## What you are asked to do
Write a continuation of the short piece about the phrase "Twopence more and up goes the donkey," picking up right after its last sentence.

## Selected passage
########

Twopence more and up goes the donkey

“Twopence more and up goes the donkey”.  It’s a fascinating phrase because it only exists for a limited time in London.  It has a meaning that people ascribe to it, and even one man who claims to have invented it, saying he was fined for balancing a donkey.

But specifically entering the lexicon of London at a point that Terry Pratchett didn’t feel he could add it to his fictional history book “Dodger” because it would be anachronistic (even though he massages history pretty liberally to assemble the story).

The phrase means that if you gave just a bit more, the show would be a lot more grand; and was a kind of 1800’s “jump the shark” sort of phrase.  “The production will include a full symphony, two-hundred acrobatic flying stunts, and live elephants on stage.”  “Well, with all that, twopence more and up goes the donkey, I bet”

########

## Excerpted data
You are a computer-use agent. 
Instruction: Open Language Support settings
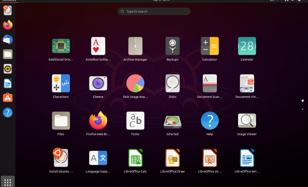pos(98,158)
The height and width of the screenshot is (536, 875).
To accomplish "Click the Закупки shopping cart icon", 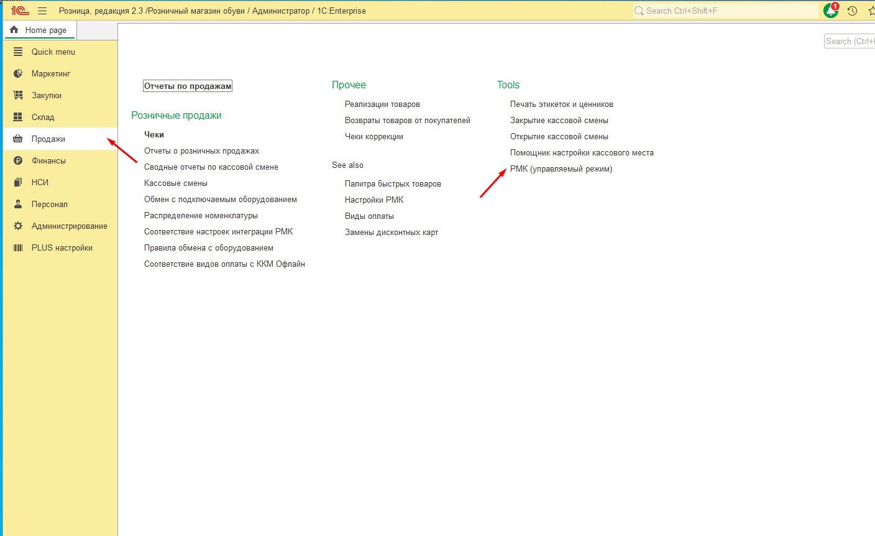I will 18,95.
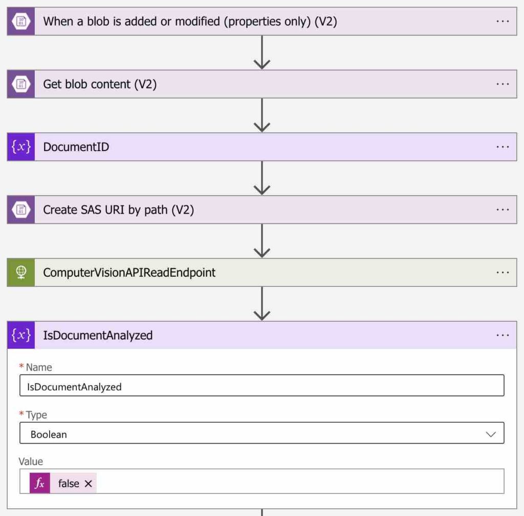Open the ellipsis menu on ComputerVisionAPIReadEndpoint
The height and width of the screenshot is (516, 524).
504,273
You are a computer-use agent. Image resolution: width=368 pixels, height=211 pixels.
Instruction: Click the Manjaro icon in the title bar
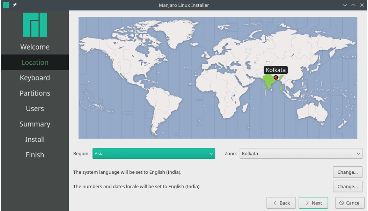pos(6,5)
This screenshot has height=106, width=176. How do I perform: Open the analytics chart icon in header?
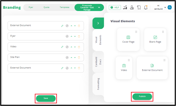click(125, 7)
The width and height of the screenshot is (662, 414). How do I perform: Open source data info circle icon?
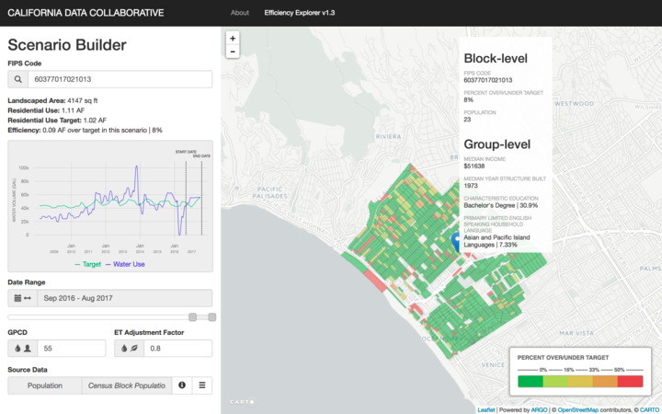[182, 385]
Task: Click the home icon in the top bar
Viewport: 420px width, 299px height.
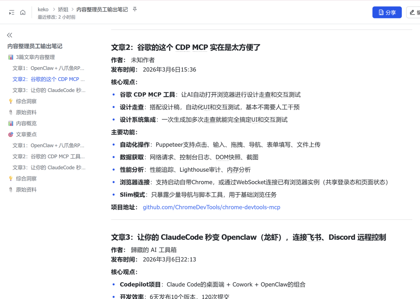Action: (x=23, y=12)
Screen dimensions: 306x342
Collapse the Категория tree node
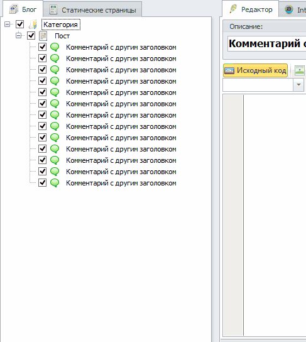7,25
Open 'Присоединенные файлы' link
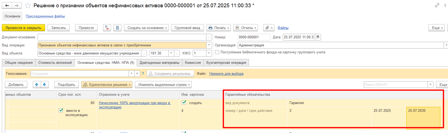The image size is (448, 133). tap(45, 16)
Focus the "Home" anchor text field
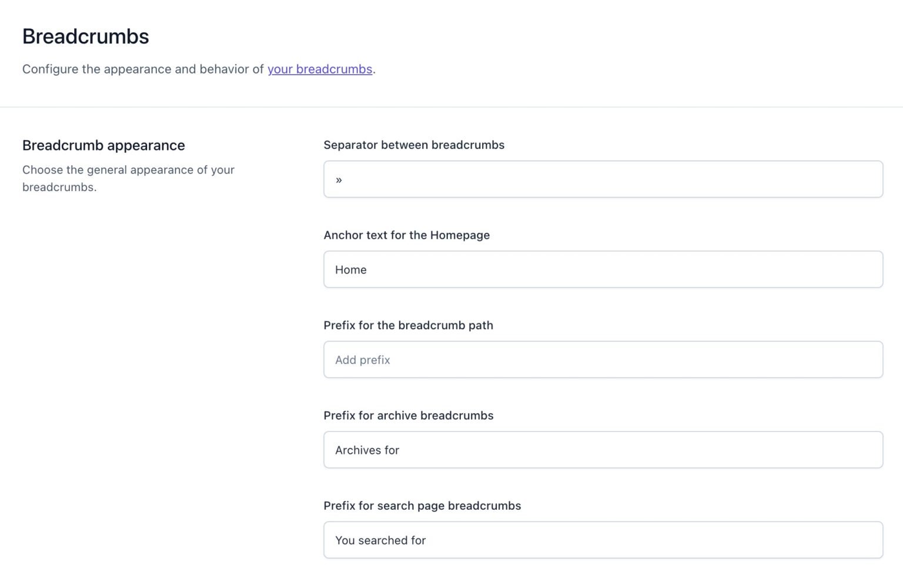Screen dimensions: 903x575 pos(602,269)
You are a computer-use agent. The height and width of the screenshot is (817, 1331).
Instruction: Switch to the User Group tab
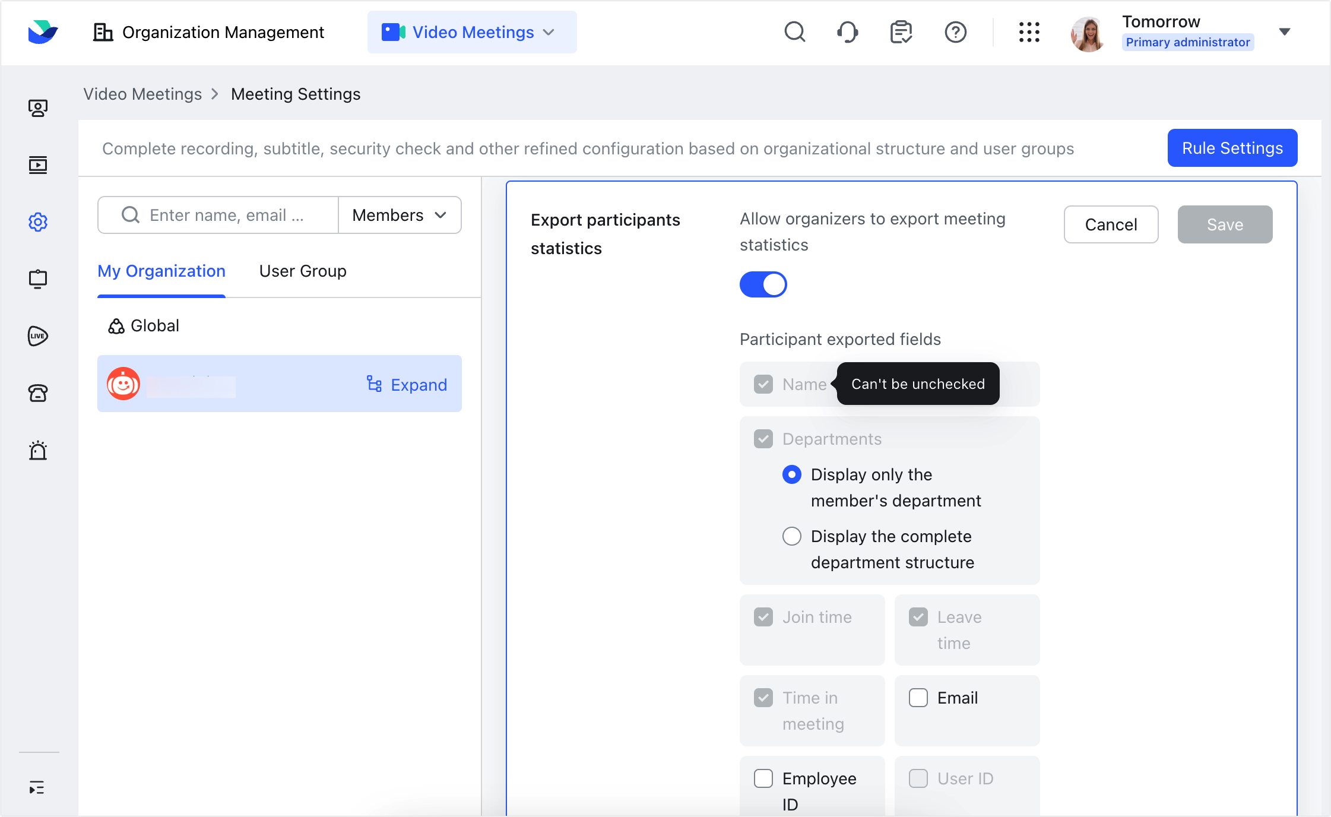(303, 271)
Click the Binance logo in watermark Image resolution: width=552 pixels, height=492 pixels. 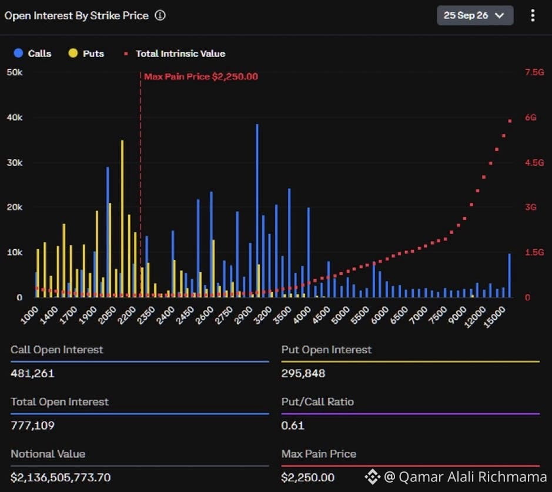pyautogui.click(x=372, y=477)
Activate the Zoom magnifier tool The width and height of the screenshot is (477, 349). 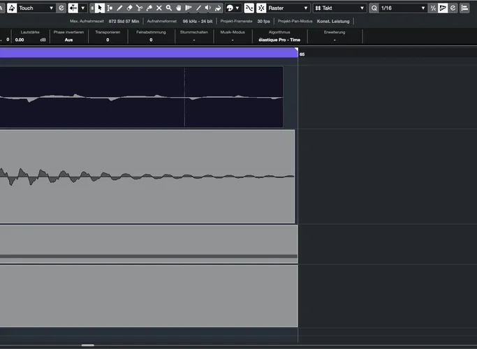click(x=168, y=8)
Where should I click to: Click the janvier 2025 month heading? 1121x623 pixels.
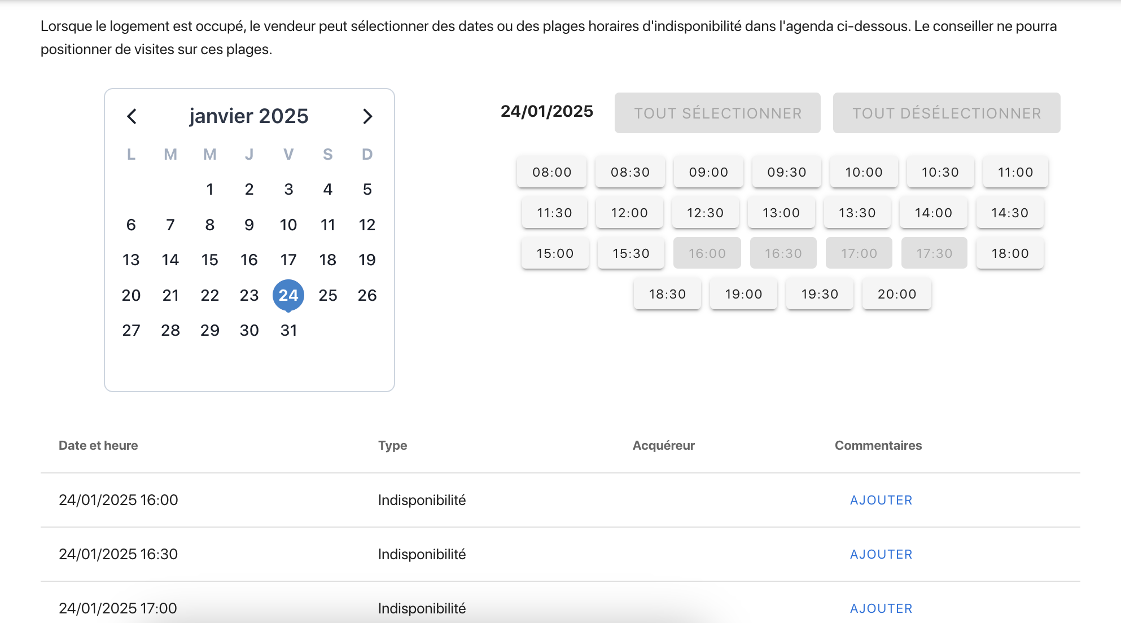(248, 116)
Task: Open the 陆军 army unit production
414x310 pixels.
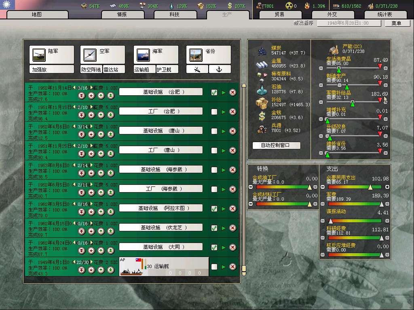Action: point(51,54)
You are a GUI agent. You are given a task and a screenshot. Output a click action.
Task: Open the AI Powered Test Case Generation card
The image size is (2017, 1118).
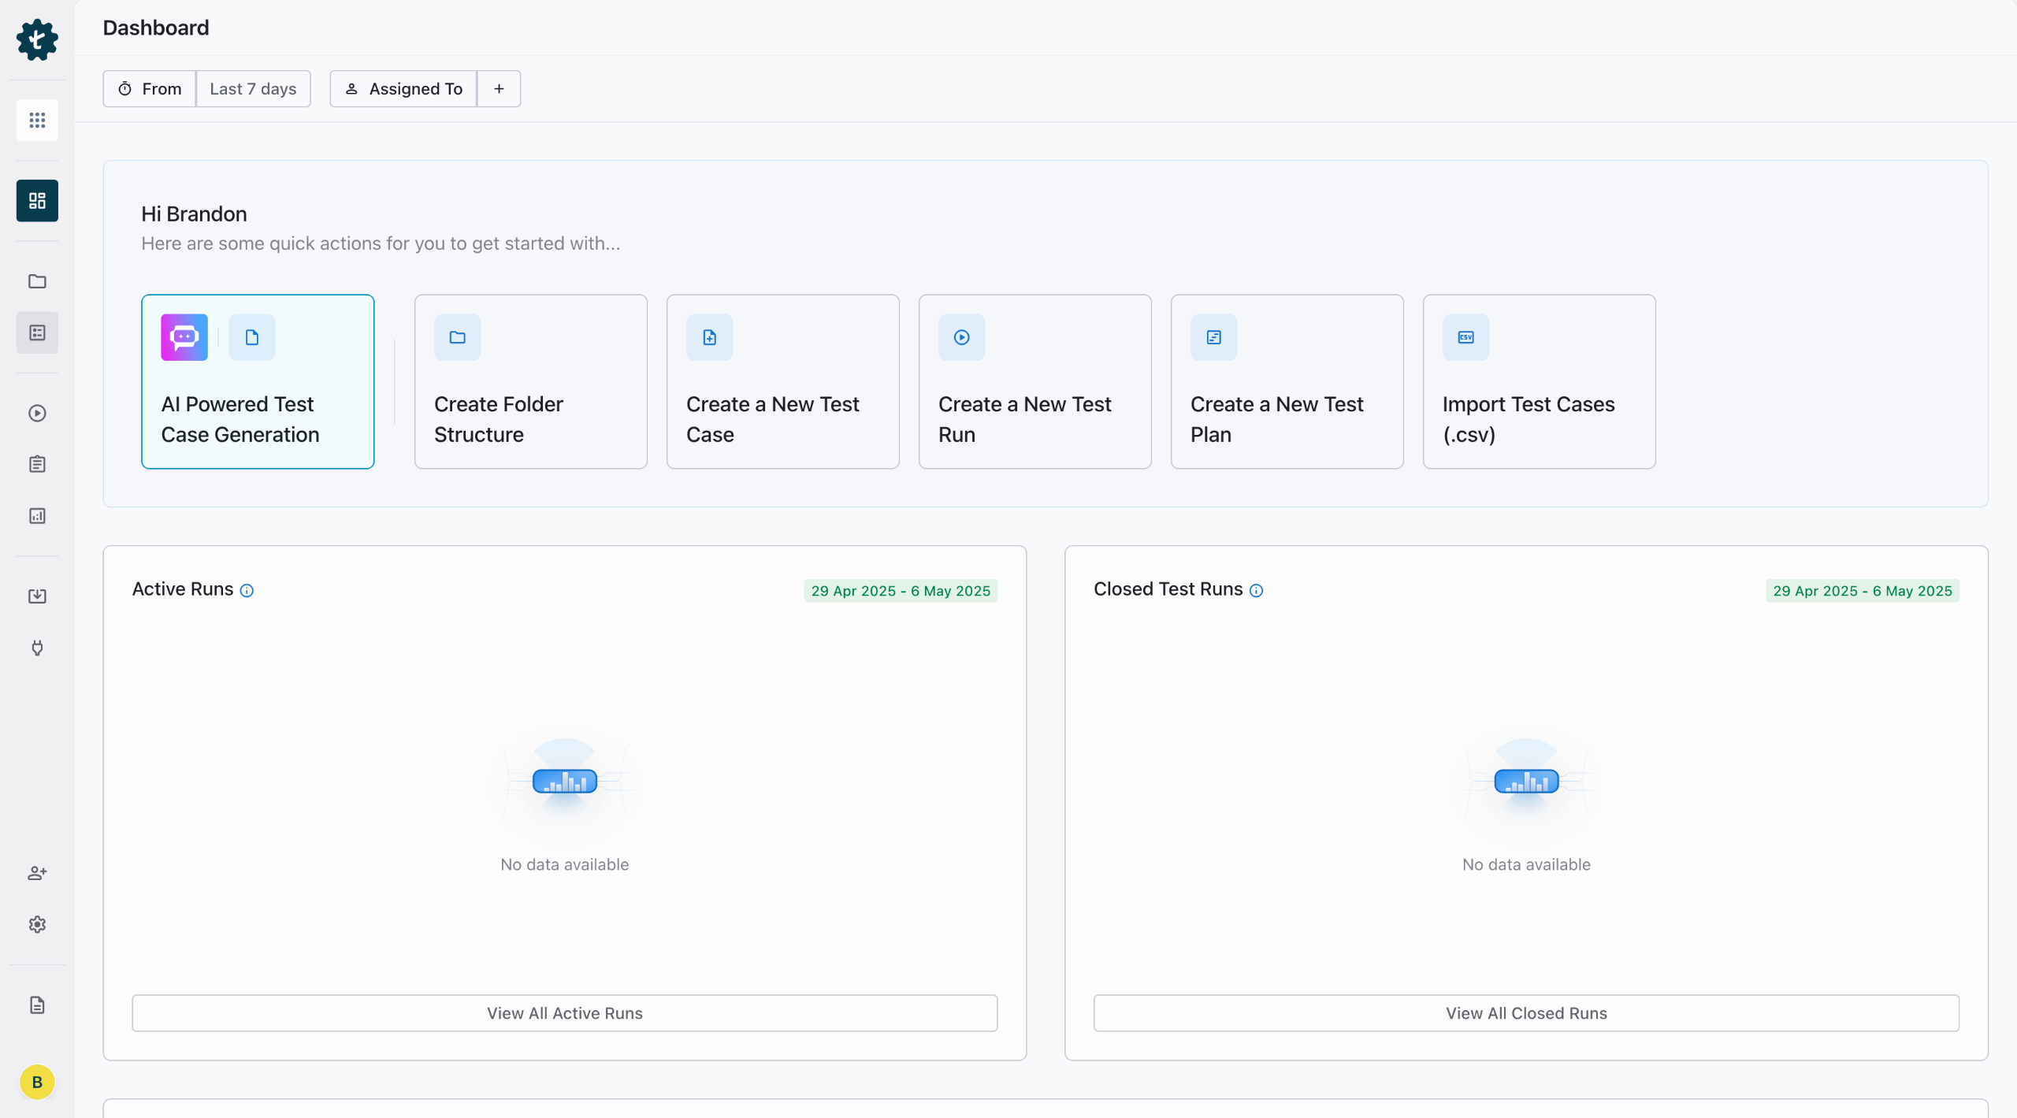point(258,381)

########

## Expected answer
It’s a phrase I think of frequently when reading apologetics.  The hebrew is buried in the egyptian, which made it through the ages 1500 years still in a format that Joseph could translate? Well, twopence more and Abraham could have included the donkey then, eh?

To me, the following phrases are  the equivalent of finding “Twopence more and up goes the donkey” in the Book of Mormon:

“Curious Workmanship”


“Secret Combinations”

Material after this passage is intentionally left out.